Cucolo, like most of the spouses at Saturday’s walk, wore a yellow T-shirt to signify she had logged 100 miles. Her partner was the Cucolo family dog, Audie, a black and white spotted Great Dane. Audie was named for Sgt. Audie Murphy, the most decorated American veteran of World War II.
 “I walked and swam,” the general’s wife said. “We were told we can count miles any way we do them, like on the treadmill or the elliptical.”
Cucolo said deployed soldiers are logging miles the same way, most of them using exercise equipment while at their forwarding bases in Iraq and Afghanistan.
The walk is a way for families and active duty soldiers to stay connected, she said.
Jacqui Coffman, one of the walk’s organizers, helped expand the program, said Chris Dent, a recreation delivery system coordinator with MWR. Coffman’s deployed husband, Lt. Col. Richard R. Coffman, is commander of the 1/64 Armor Battalion.

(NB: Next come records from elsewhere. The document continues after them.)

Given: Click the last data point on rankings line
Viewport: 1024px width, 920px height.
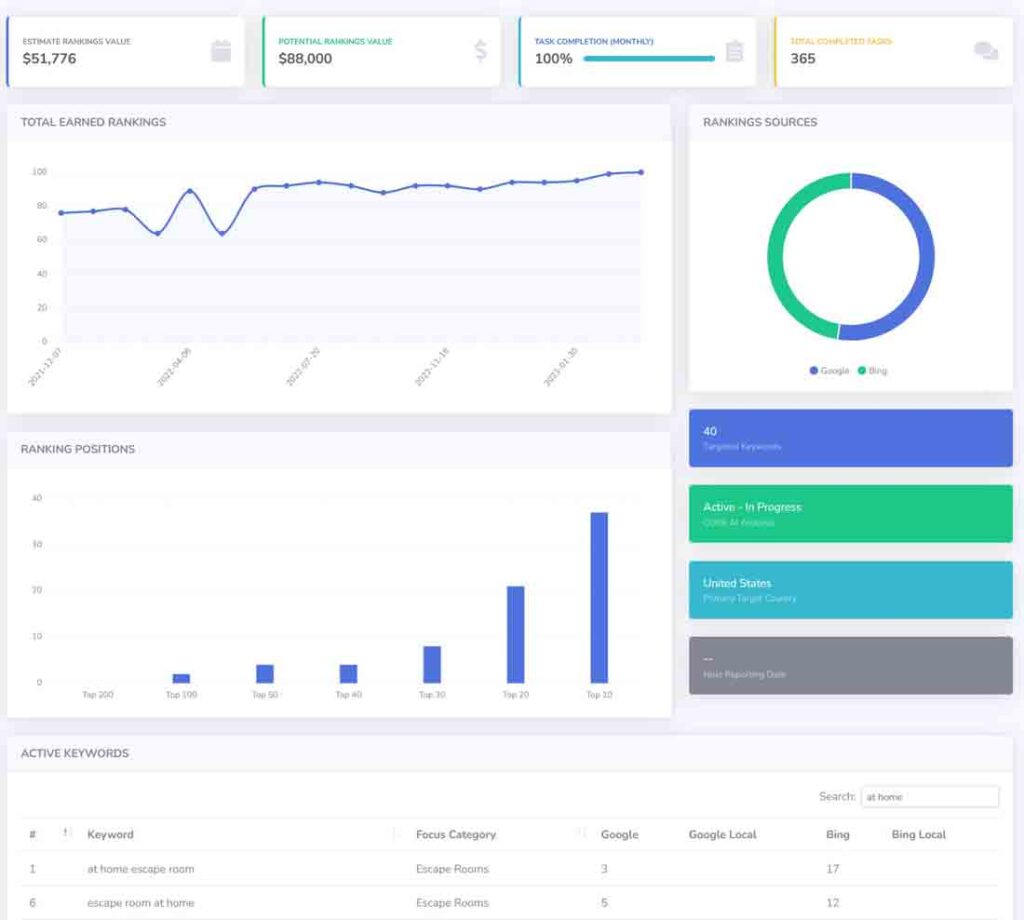Looking at the screenshot, I should (x=641, y=172).
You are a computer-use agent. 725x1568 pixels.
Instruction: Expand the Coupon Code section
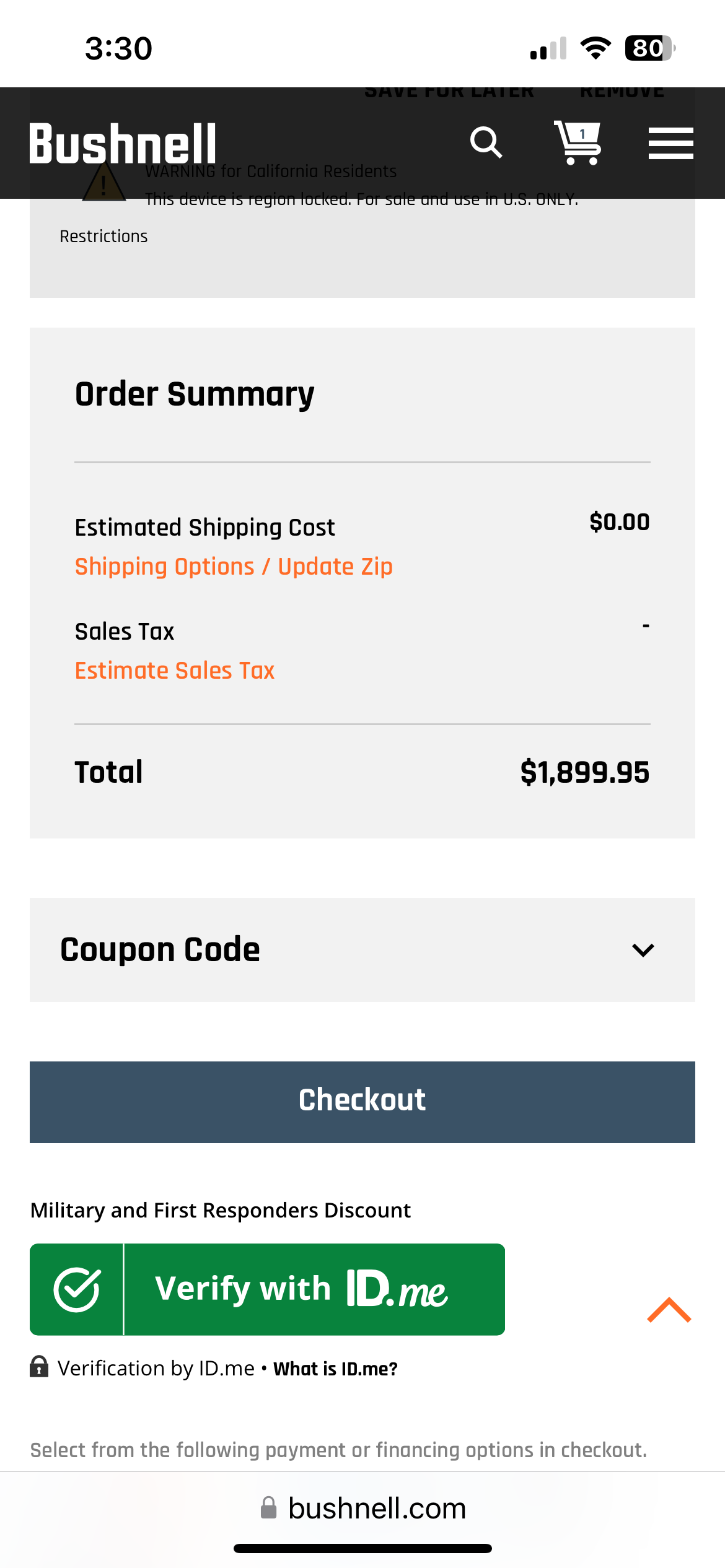(x=643, y=950)
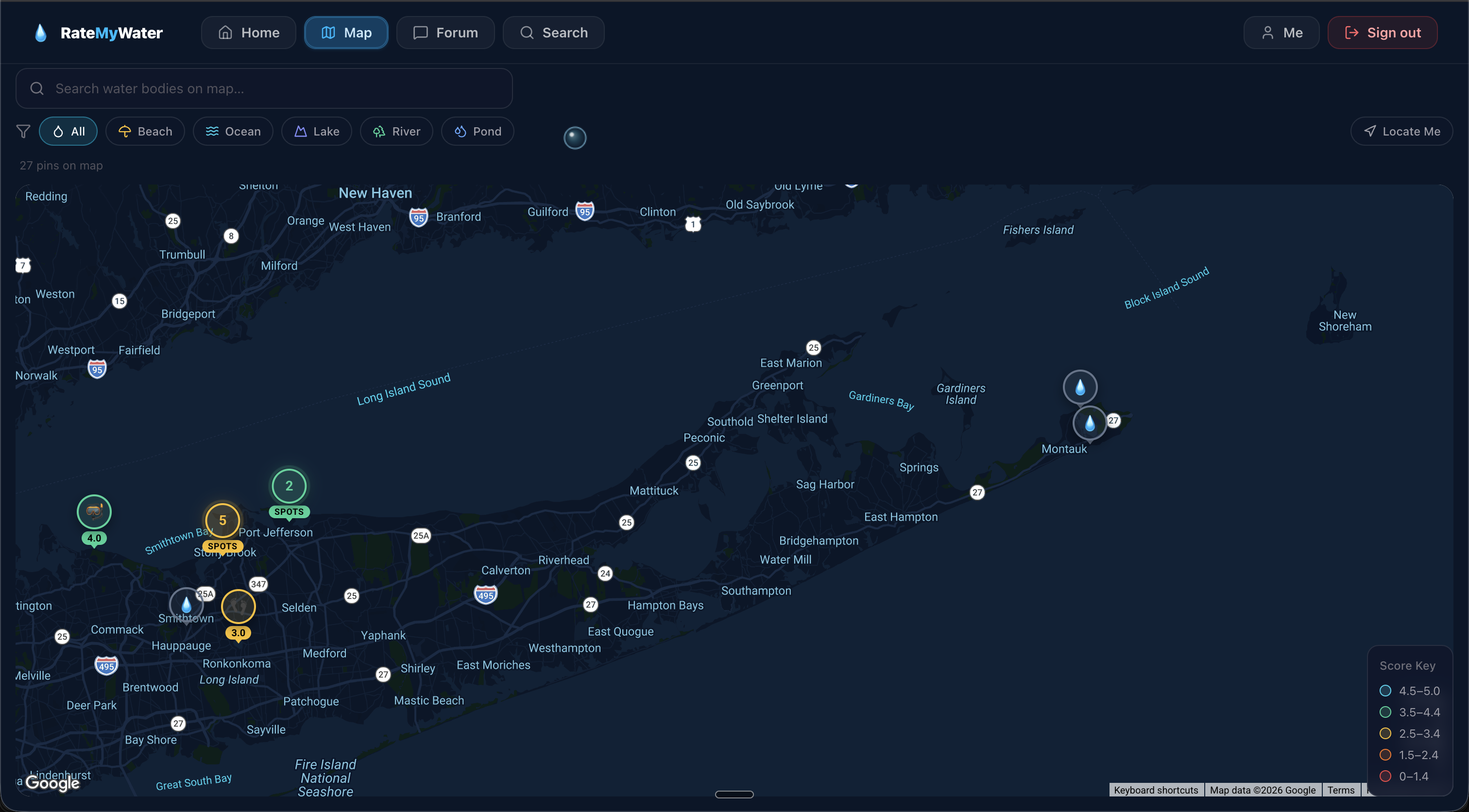Open the 2 spots cluster marker
The height and width of the screenshot is (812, 1469).
coord(289,486)

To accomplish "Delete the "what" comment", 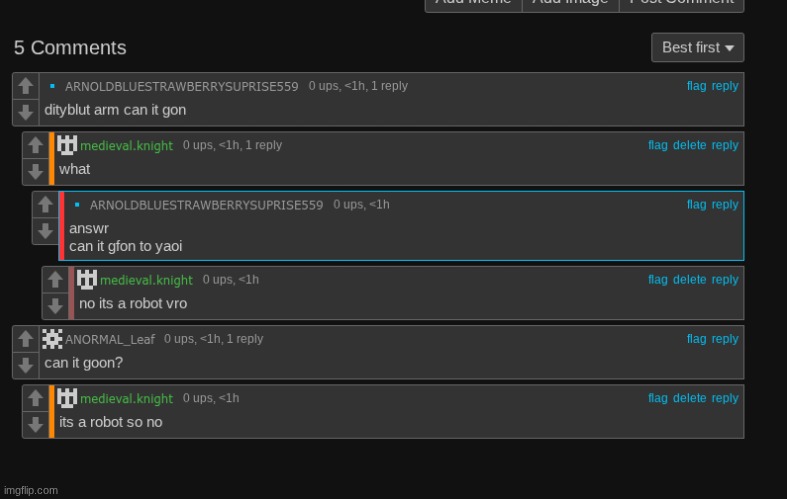I will (x=689, y=145).
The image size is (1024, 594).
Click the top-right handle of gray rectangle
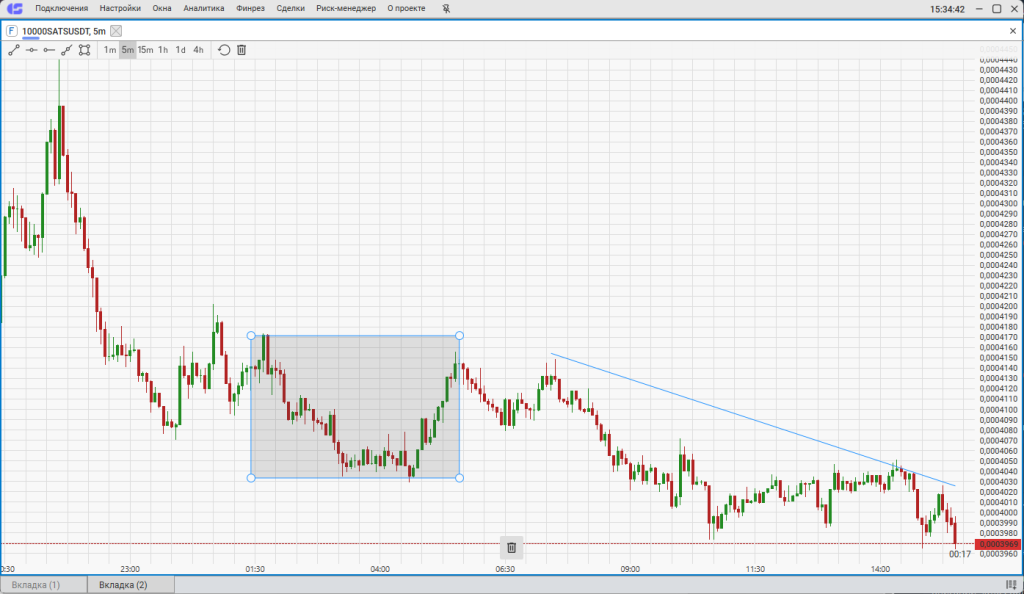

“We’ve done this (walk) before but not on this scale,” Dent said.
“It was the family members’ idea,” said Fort Stewart Garrison Commander Col. Kevin Milton. “Since then it’s just grown.”
Milton said participating spouses already have made seven complete “trips” to and from Iraq, and five to Afghanistan.
Family members also wrote the names of their deployed soldiers and loving messages on yellow ribbons, which were hung on trees along the walk route.
The 2nd Brigade Division Special Troops Battalion, credited with having logged the most miles so far, carried a banner at the head of the Yellow Ribbon Walk.